計算機は教師の何を代替しようとしているのか
「精度97%」という数字は輝かしい。だが誰も問わない。何の97%なのか、と。
教育にAIが導入されるたび、まず登場するのは性能表だ。モデルが答案を正しくラベルした割合。それは確かに測れる。研究論文としても整理しやすい。ところが授業の側から見れば、そこで本当に聞きたいのは別の問いである。誰の、どの授業の、どの瞬間の何を支援するのか。
AかBか、ではない。そもそも「計算機が教育を支援する」という問い方がすでにずれている。
授業はデータを出力する装置ではない。教師と生徒と教材と時間と教室の空気が絡み合い、理解は隣の生徒のつぶやきにまで左右されながら動いていく。そこに計算機を差し込むなら、賢い機械としてではなく、授業実践に接続された支援アーキテクチャとして設計し直す必要がある。本稿が中学校理科の自由記述回答に絞るのはそのためだ。
ここで最適化すべきは、テスト得点の最大化ではない。
教育学が問うのは、学習者がいまどのような概念理解の位置にあり、そこからどう動きうるか、という状態の問題だ。理科であれば、正誤の二分法より、どんな誤概念を持ち、因果をどう結び、観察事実と理論語彙がどこでずれているかを捉えることが重要になる。NLPモデルの役割は、答案に最終判定を下すことではない。教師が見落としやすい理解の傾向を拾い、授業内対話に仮説を差し込むことにある。

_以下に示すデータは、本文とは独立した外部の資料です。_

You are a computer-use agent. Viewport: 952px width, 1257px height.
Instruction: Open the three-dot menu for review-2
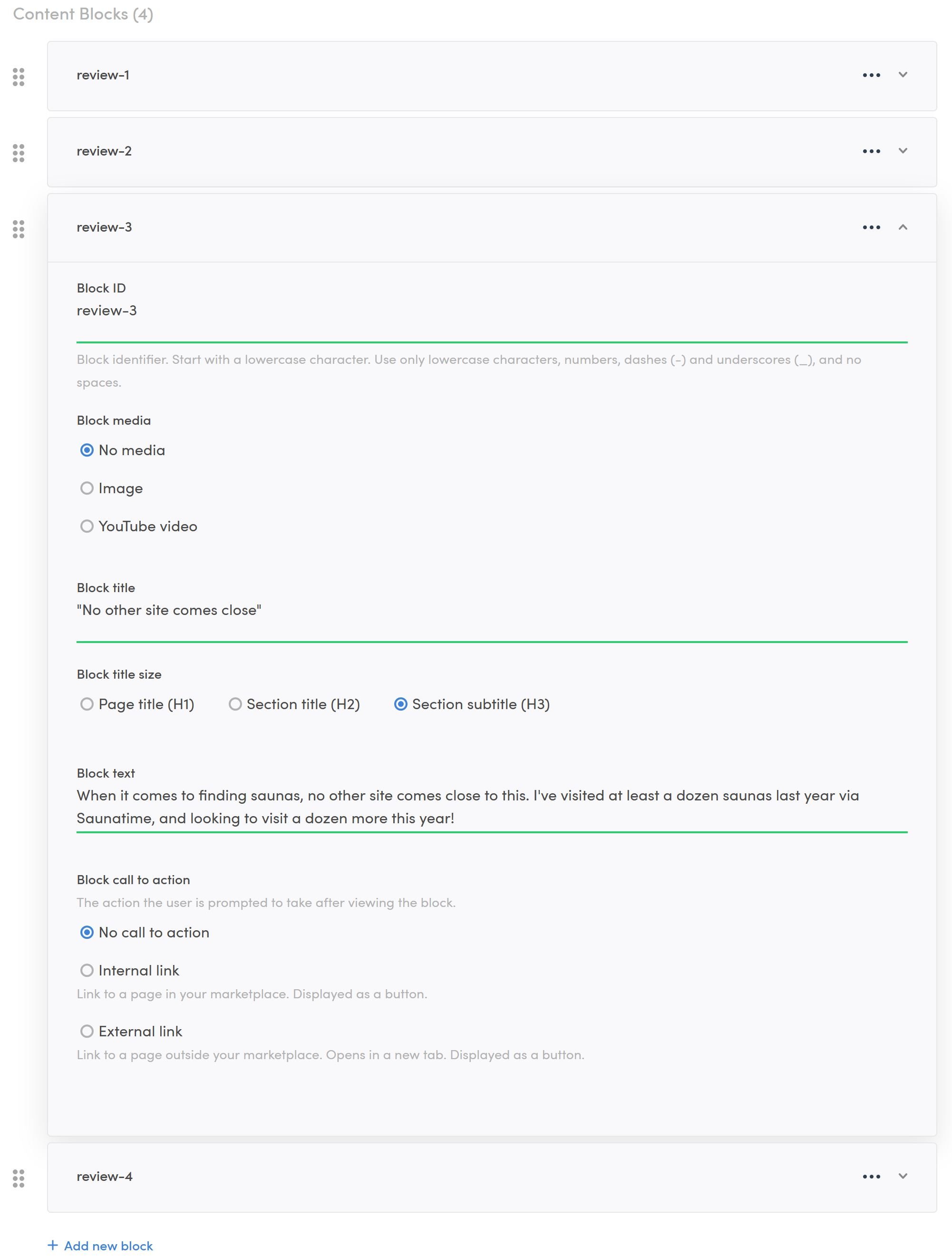[871, 151]
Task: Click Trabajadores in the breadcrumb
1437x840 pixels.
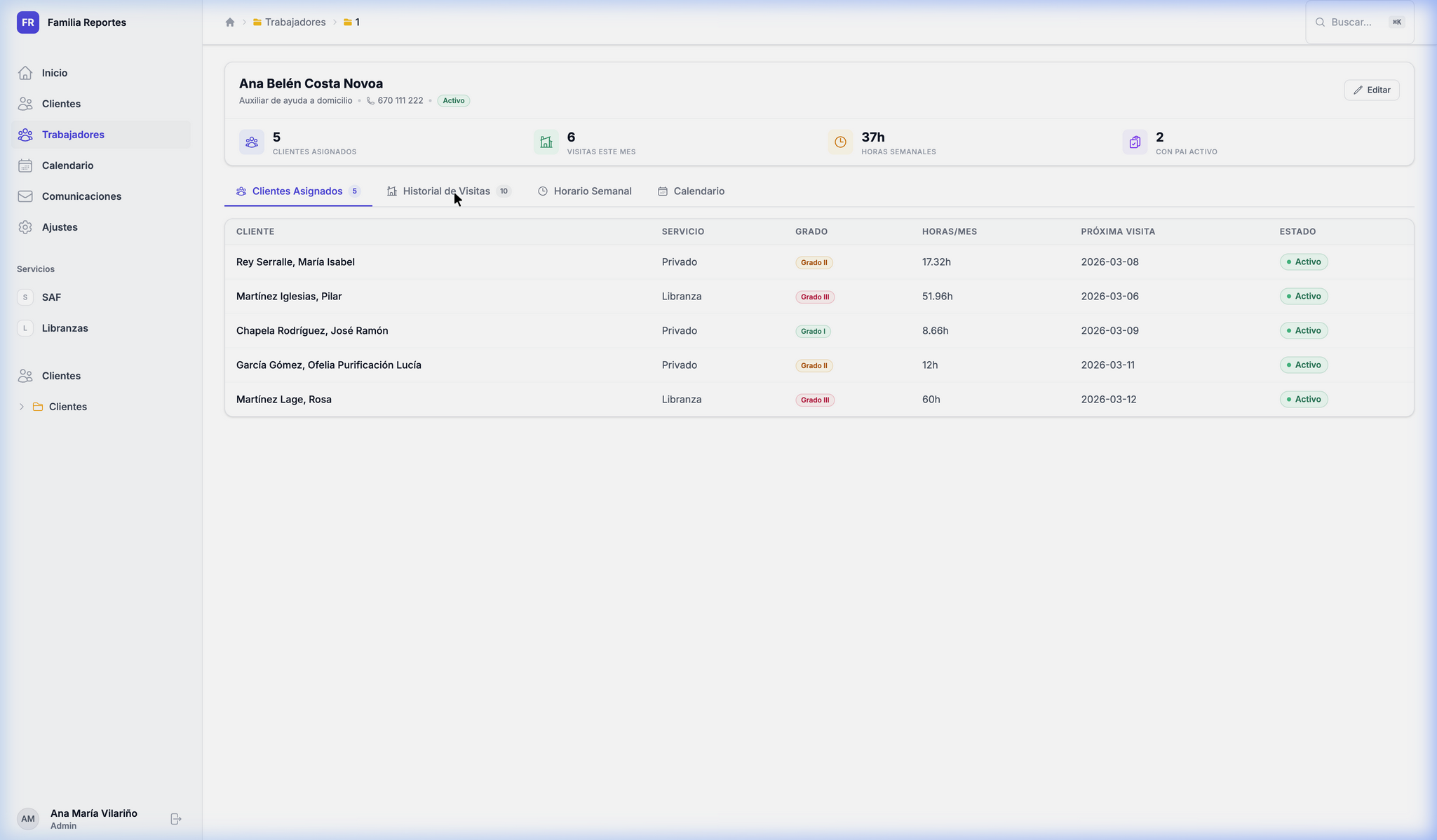Action: point(295,22)
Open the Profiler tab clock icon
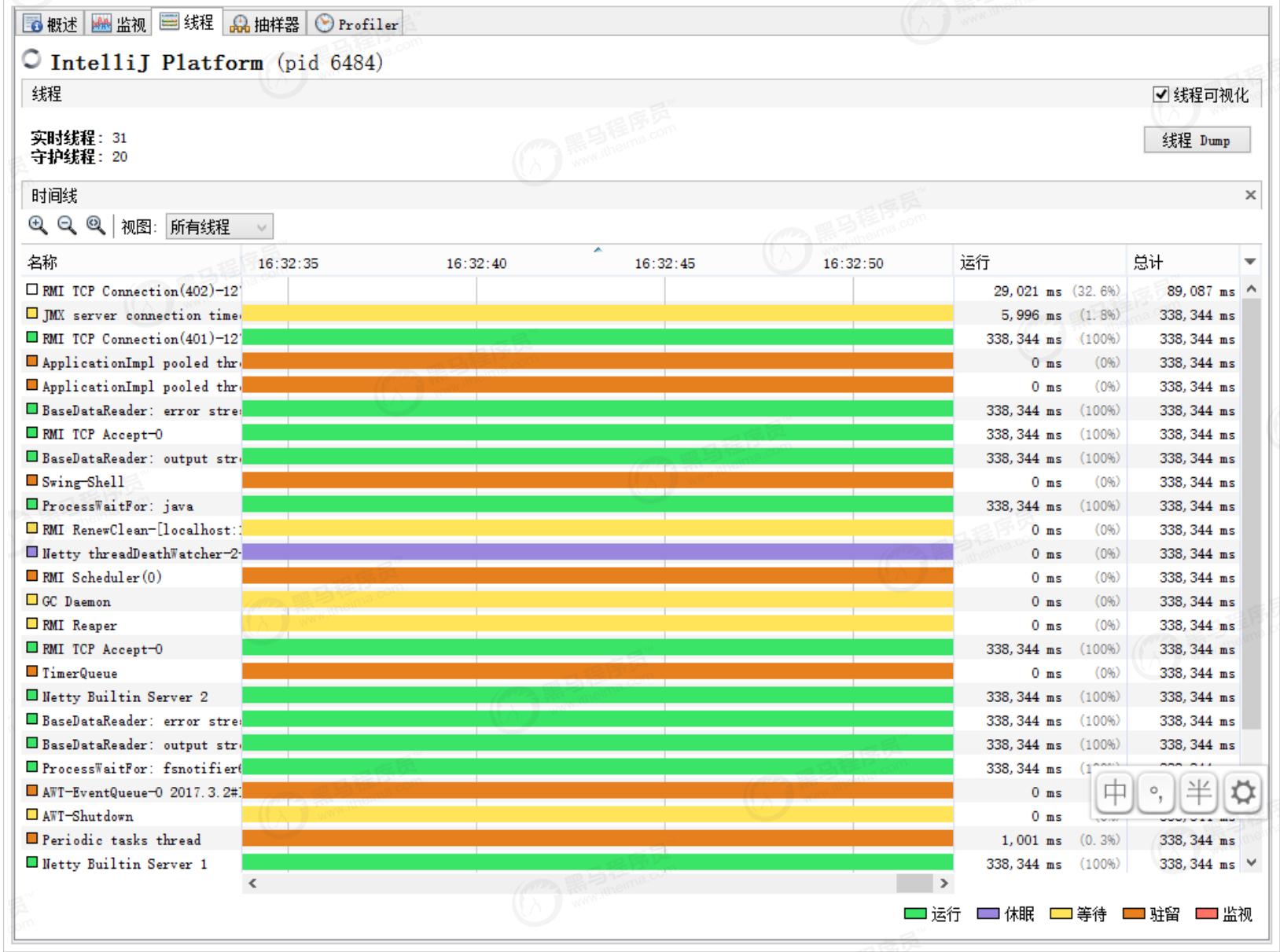 tap(325, 23)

返すべき出力も変わってくる。個人の序列ではなく、「力の向きと運動方向の混同がクラスの複数名にみられる」という誤概念の分布だ。教師はそれを手がかりに、次の発問列を変え、実験配置を調整し、板書を組み替える。計算機は判断を代替する自律系ではなく、教師の実践知を増幅する意思決定支援系として位置づく。
自動化よりも補助線。この地味さこそ、長く機能する条件かもしれない。
もうひとつ、外しがちな罠がある。言語資本の問題だ。
中学生の言語化能力には大きな差がある。表面的によく書けた文章を高理解の代理指標として扱えば、モデルは概念理解ではなく、家庭や文化に分布するまったく別の資源を学習してしまう。文章が巧みな生徒を「理解している」と判定し、うまく表現できない生徒を「理解していない」と読むなら、それは理科の話ではない。だから対象も、単元末の総括的評価より、授業途中の短い自由記述の方が望ましい。そして出力も、教師が「この記述はこうも読める」と差し戻せる余地を残した、解釈可能な中間表現として設計される必要がある。

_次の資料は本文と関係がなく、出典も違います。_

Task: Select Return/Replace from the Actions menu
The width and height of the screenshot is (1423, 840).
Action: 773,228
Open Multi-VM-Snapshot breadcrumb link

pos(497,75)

精度と妥当性も、別物だ。ラベル予測性能が高くても、それが概念理解を本当に捉えているとは限らない。教師の形成的評価と整合するか。面接で学習者の推論過程を確かめたとき説明可能か。その情報をもとに授業を改善した後、理解状態の遷移に変化が見られるか。静的なベンチマークの優劣では教育的価値は測れない。
公平性も、統計的補正だけでは足りない。障害のある生徒、日本語指導を必要とする生徒にとっては、入力段階ですでに不利が埋め込まれている。「分析不能」を「低理解」と読み替えるのは粗雑だ。口頭説明や図式表現といった複数の入力経路を、設計の最初から組み込む必要がある。

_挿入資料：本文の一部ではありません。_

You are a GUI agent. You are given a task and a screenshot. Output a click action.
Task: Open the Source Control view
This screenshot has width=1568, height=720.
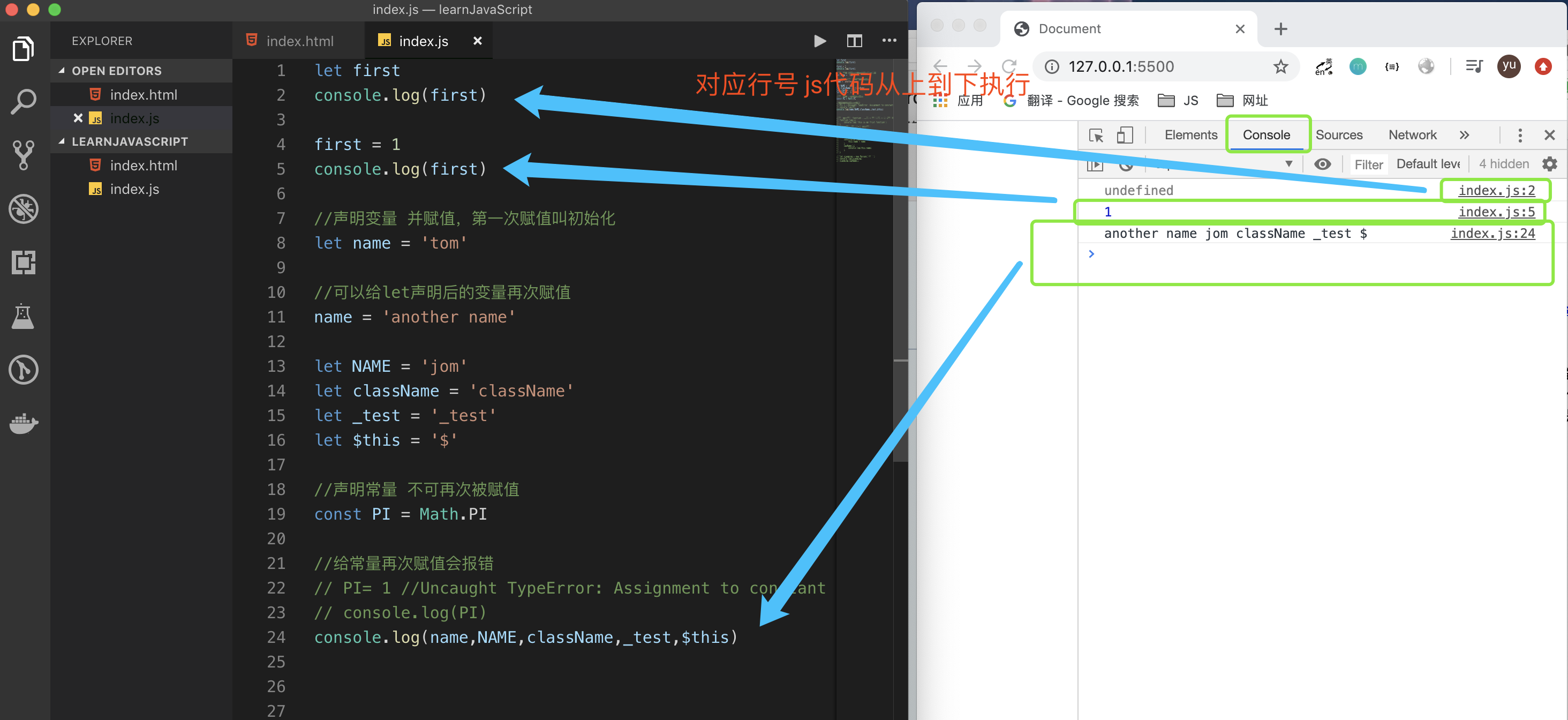[x=24, y=155]
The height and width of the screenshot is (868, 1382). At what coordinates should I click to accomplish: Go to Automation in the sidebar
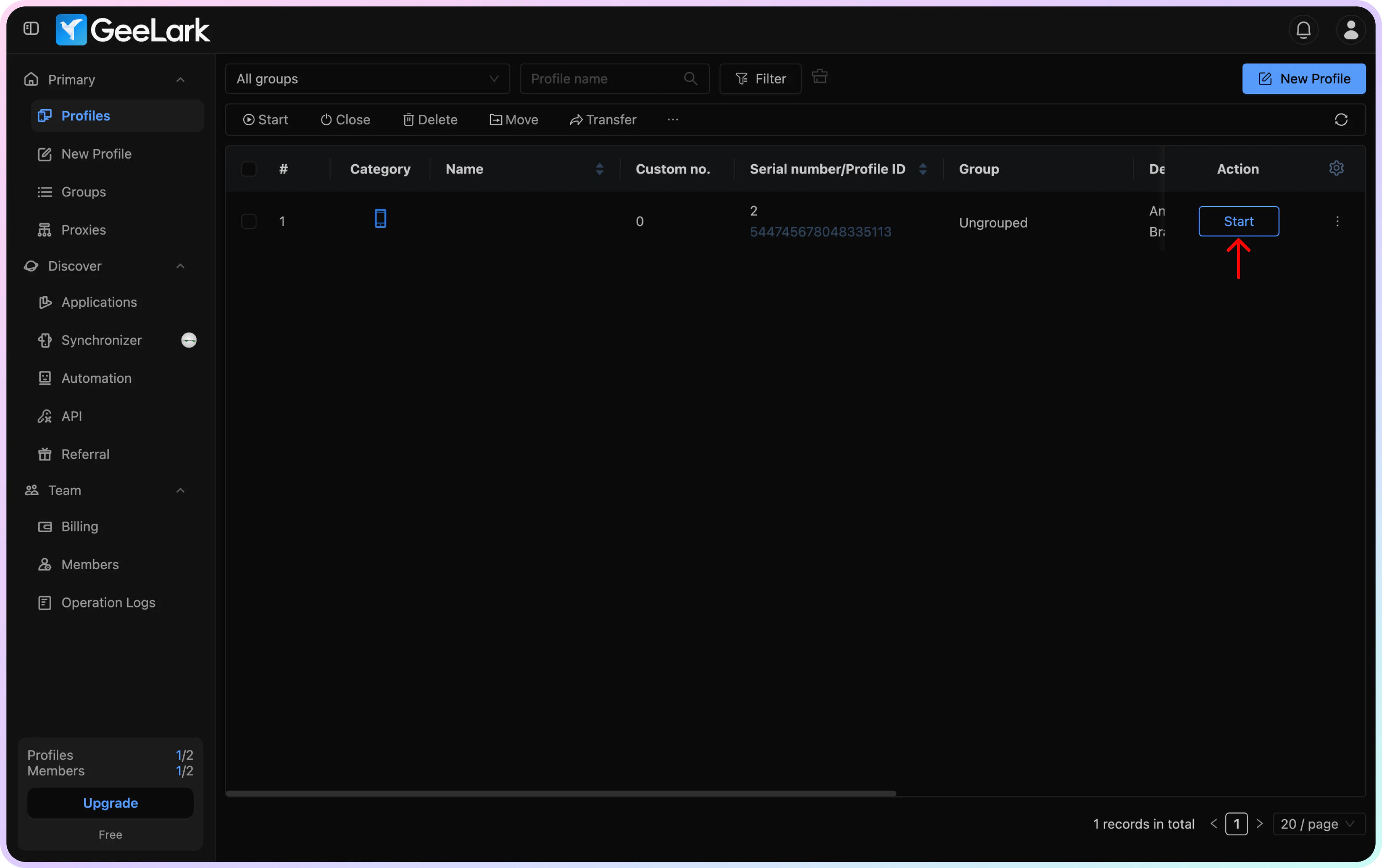click(96, 378)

学校現場はインフラと労働によって成り立っている。教員の運用負荷、端末やネットワーク、データガバナンス、ベンダーロックインの回避。これらを仕様に含まない研究は、学校では容易に再現不能になる。教室は実験室ではなく、毎日が本番だからだ。そこではモデル単体の性能以上に、それがどの制度のなかで、誰の手によって、どの判断過程に接続されるかが成果を左右する。
アルゴリズムは主役ではない。制度と運用に支えられた脇役だ。脇役の設計を誤れば、全体は容易に損なわれる。
倫理も付録ではない。過度な監視を避けること、説明可能であること、異議申し立てができること。これが欠ければ、支援システムはたちまち管理装置へ変質する。
もちろん、自由記述で捉えられるものには限界がある。沈黙も感情も協働も身体性も、テキストだけでは読めない。この手法は教育の全体を代表しない。授業省察のための、限定的だが有効な計算的補助線。そう位置づけたとき、この技術はもっとも健全に教育へ接続される。